§ STATED TASK: Convert the rows from the line containing "Given: Toggle the hamburger sidebar menu icon" through the end of the rows, inclusive, into a Markdown table with the columns Row and Text, giving each line its row number and skipping blank lines. Leave out the pictures.

•••

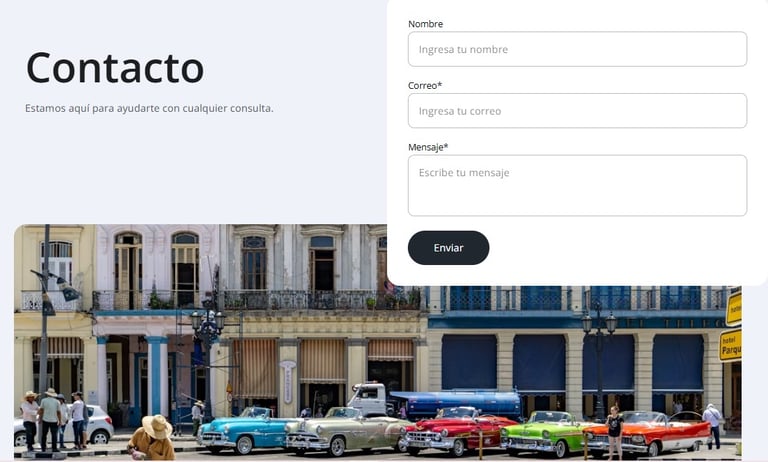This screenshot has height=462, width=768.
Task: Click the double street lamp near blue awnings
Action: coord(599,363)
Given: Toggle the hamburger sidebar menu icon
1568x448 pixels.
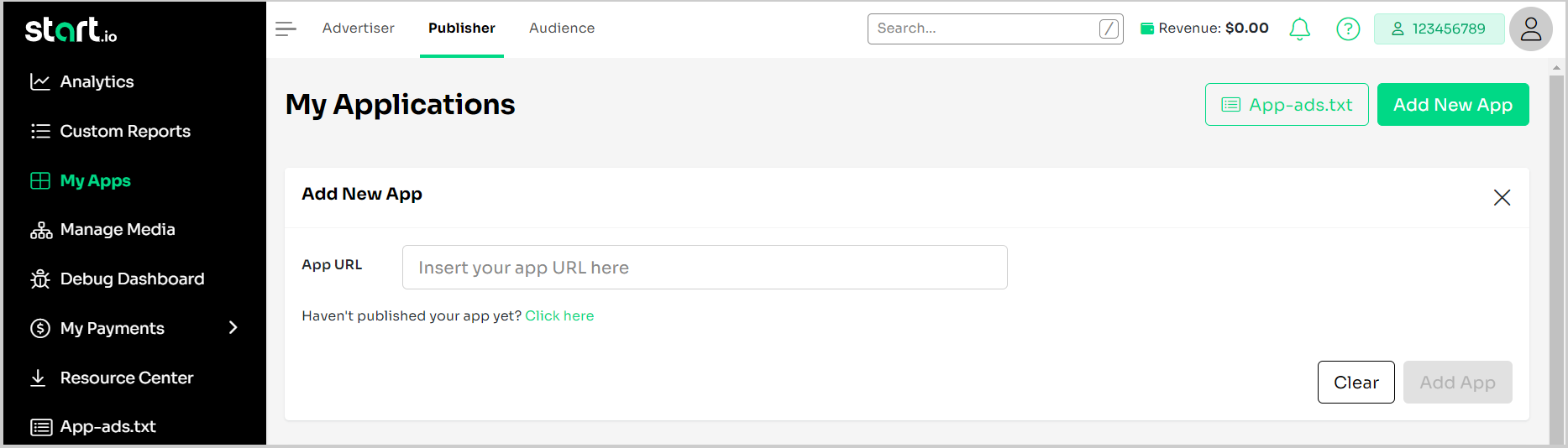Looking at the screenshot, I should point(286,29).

•••

§ ANSWER TO THIS TASK:
| Row | Text |
|---|---|
| 1 | Given: Toggle the hamburger sidebar menu icon |
| 2 | 1568x448 pixels. |
| 3 | Looking at the screenshot, I should point(286,29). |